--- START ---

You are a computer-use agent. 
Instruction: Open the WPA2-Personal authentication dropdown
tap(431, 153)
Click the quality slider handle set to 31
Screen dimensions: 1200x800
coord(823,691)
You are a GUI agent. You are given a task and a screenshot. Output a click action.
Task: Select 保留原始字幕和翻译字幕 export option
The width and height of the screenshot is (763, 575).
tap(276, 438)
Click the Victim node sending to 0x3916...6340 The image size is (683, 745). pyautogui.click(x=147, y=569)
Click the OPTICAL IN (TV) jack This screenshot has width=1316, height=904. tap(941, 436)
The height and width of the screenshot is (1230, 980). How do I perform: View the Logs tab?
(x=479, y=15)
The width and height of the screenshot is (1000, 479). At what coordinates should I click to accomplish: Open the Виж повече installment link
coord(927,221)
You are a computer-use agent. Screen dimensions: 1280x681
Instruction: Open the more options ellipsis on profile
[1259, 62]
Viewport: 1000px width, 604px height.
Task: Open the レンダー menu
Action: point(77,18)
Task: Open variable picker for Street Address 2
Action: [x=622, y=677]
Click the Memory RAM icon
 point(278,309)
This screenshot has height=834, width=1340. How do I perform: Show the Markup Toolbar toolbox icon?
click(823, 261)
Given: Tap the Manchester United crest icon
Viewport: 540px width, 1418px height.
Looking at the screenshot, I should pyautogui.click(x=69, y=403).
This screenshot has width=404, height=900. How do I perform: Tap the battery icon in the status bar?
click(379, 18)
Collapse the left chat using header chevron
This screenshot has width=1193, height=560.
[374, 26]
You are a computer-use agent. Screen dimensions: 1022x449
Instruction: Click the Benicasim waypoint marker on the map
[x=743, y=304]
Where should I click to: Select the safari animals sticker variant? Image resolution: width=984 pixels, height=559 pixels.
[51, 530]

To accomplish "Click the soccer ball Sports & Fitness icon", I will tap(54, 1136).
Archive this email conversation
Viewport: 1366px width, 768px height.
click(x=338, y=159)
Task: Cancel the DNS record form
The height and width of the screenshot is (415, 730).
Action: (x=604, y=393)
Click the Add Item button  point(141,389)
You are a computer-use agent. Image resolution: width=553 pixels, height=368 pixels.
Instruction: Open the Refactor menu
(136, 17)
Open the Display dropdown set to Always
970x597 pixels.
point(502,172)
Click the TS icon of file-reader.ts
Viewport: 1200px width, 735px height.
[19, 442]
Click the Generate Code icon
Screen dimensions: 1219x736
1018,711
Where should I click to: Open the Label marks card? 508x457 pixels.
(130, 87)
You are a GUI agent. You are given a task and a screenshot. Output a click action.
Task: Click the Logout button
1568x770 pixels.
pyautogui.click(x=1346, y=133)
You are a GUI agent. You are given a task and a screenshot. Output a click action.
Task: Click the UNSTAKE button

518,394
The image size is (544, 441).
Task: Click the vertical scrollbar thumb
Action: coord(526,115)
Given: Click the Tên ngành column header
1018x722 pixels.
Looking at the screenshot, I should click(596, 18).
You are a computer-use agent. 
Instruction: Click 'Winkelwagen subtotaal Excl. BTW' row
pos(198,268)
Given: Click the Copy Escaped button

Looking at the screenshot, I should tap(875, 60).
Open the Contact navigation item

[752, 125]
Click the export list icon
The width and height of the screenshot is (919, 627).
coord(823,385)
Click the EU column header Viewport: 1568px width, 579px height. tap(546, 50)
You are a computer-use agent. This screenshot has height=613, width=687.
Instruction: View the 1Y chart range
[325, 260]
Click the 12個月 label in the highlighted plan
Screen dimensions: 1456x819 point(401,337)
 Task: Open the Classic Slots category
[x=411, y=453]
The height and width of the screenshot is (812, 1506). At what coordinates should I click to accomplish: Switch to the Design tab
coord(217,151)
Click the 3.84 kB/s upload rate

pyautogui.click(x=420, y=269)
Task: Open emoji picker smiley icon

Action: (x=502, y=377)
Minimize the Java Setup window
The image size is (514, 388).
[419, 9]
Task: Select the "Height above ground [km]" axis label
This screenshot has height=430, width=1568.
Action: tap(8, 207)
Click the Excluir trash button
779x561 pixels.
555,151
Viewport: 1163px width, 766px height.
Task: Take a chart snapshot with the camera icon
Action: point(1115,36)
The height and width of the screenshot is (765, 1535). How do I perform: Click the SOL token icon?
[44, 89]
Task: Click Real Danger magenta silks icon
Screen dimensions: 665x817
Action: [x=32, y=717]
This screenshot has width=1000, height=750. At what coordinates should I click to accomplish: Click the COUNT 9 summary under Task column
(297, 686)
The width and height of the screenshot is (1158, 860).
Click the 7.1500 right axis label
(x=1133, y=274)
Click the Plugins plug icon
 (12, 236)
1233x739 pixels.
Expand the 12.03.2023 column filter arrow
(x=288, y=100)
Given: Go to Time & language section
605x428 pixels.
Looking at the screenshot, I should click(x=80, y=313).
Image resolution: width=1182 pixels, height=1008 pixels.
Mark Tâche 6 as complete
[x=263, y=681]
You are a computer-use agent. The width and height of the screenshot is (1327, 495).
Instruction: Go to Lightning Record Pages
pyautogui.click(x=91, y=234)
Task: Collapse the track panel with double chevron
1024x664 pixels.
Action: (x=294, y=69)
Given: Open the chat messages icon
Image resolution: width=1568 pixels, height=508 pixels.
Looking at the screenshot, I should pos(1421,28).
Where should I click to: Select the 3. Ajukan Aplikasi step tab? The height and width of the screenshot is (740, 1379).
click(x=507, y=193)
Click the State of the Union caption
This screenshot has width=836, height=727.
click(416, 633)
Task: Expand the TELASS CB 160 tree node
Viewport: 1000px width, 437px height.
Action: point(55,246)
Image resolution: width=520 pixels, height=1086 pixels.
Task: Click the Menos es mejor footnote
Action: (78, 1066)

--- END ---

Go through the entries above and copy each line holding the string "node".

Click the Victim node sending to 0x3916...6340 The image size is (683, 745). pyautogui.click(x=147, y=569)
Task: Expand the TELASS CB 160 tree node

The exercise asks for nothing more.